ECONOMY

Deficit confirmed at 3.5 pct

Greece’s budget deficit last year reached 3.5 percent of gross domestic product (GDP), the only eurozone member to exceed the European Union’s 3 percent limit, Eurostat said yesterday. The European Commission’s statistical service revised higher Greece’s previous 2.8 percent deficit estimate due to «updated data for taxes, hospitals, social security.» The Commission said last month that if Eurostat confirmed the higher deficit figure, then it could reopen disciplinary procedures against Athens. Under EU fiscal rules, governments must keep the deficit to below a ceiling of 3 percent of GDP. The Commission added, however, that the procedure may be dropped if it can forecast the 2008 and 2009 Greek deficits coming in at below 3 percent. The latest Eurostat figure for the 2007 Greek deficit is also higher than the revised 3.4 percent unveiled by National Economy and Finance Minister Giorgos Alogoskoufis earlier this month.

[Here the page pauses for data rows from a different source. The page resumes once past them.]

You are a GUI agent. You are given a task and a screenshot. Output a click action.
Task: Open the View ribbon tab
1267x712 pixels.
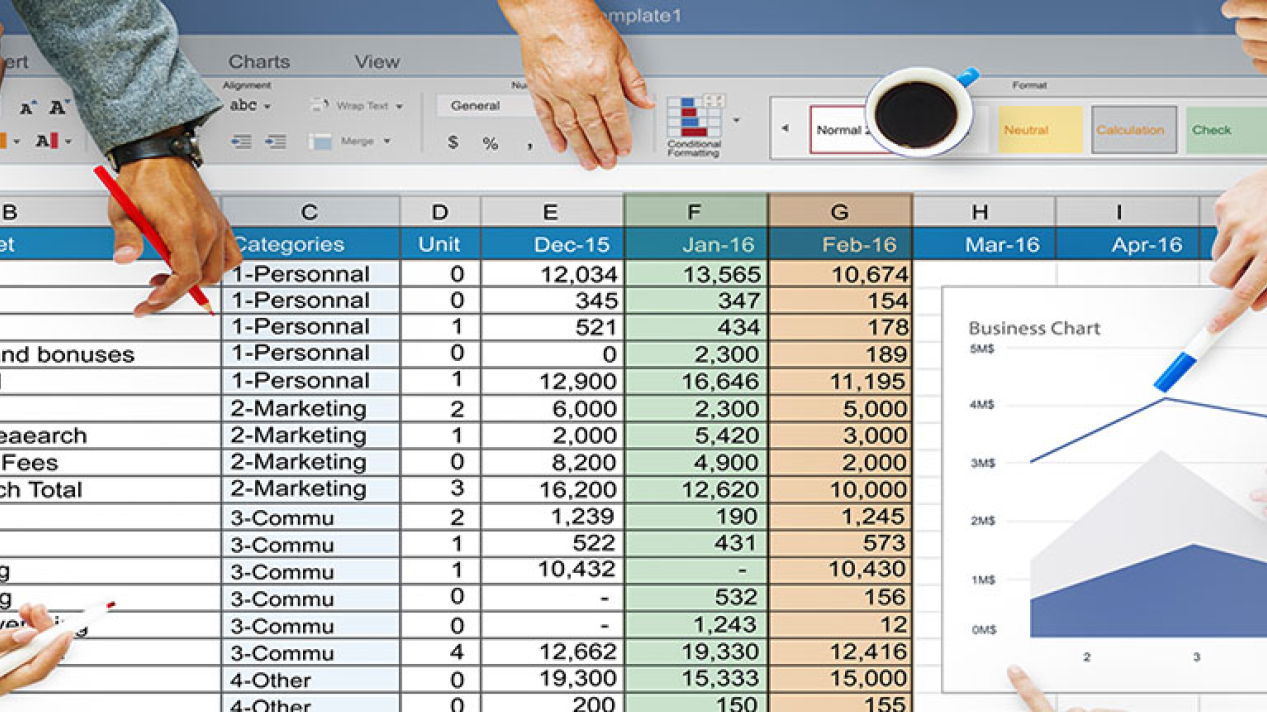pyautogui.click(x=377, y=61)
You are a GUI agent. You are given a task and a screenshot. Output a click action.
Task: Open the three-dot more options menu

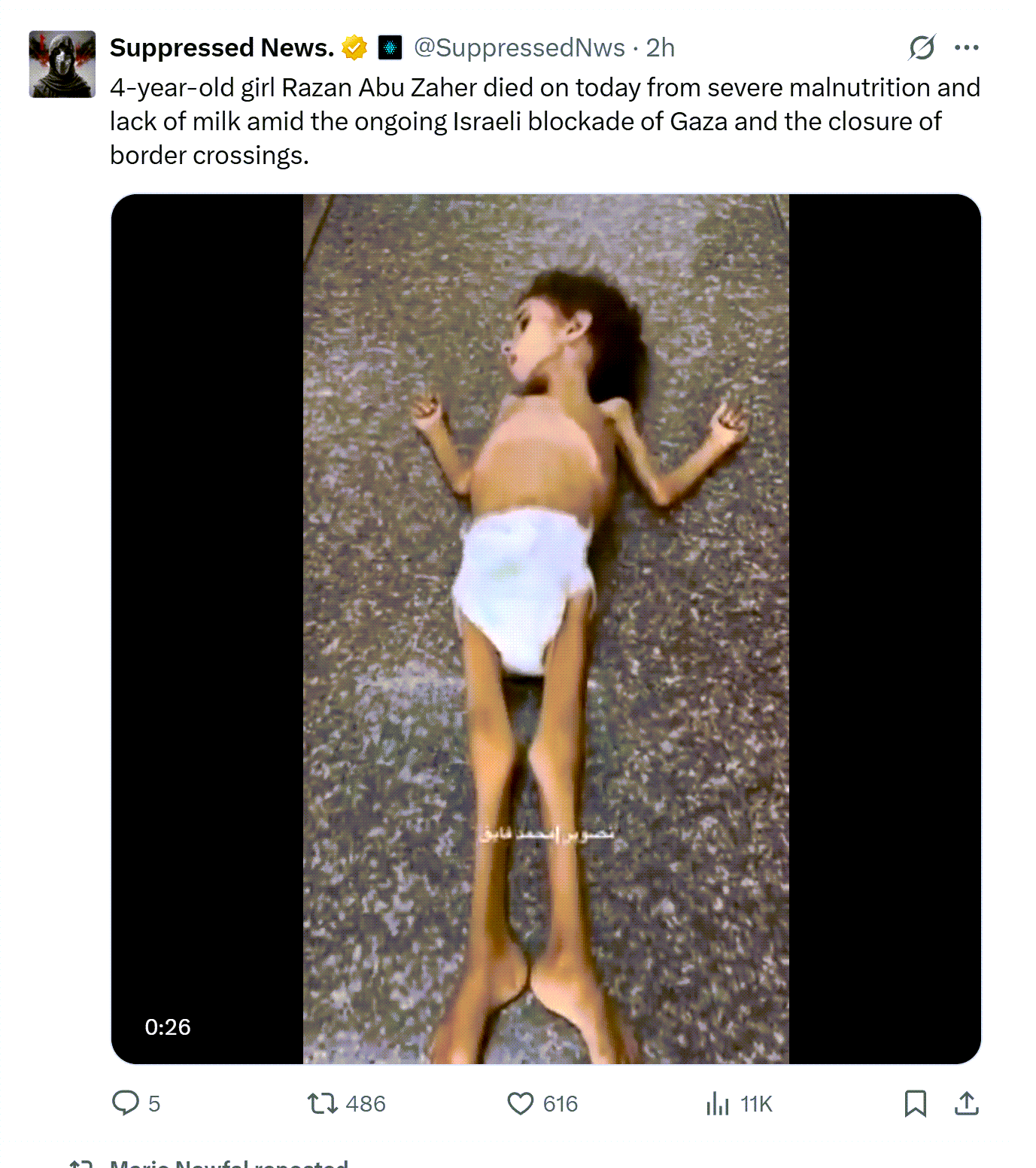(x=967, y=47)
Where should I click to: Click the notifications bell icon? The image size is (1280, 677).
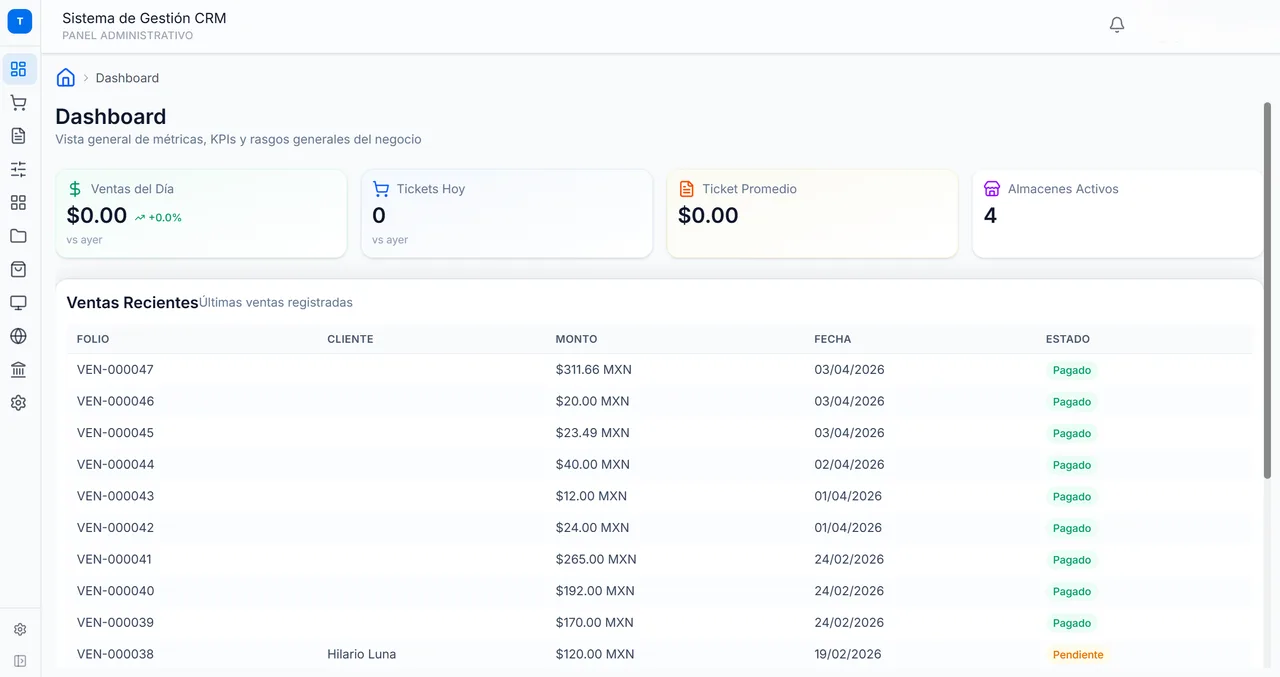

The Greek government announced in August a series of measures aimed at increasing budget revenues by some 400 million euros a year, including introducing taxes on share capital gains and stock dividends. Among the EU’s 27 members, Hungary was the worst offender with a deficit reaching 5 percent of GDP in 2007. Eurostat data showed that Greece’s public debt figure reached 94.8 percent of GDP in 2007, the second highest in the EU after Italy. Total government debt for the EU’s 27 member states fell to 58.7 percent of GDP in 2007 from 61.3 percent of GDP in 2006.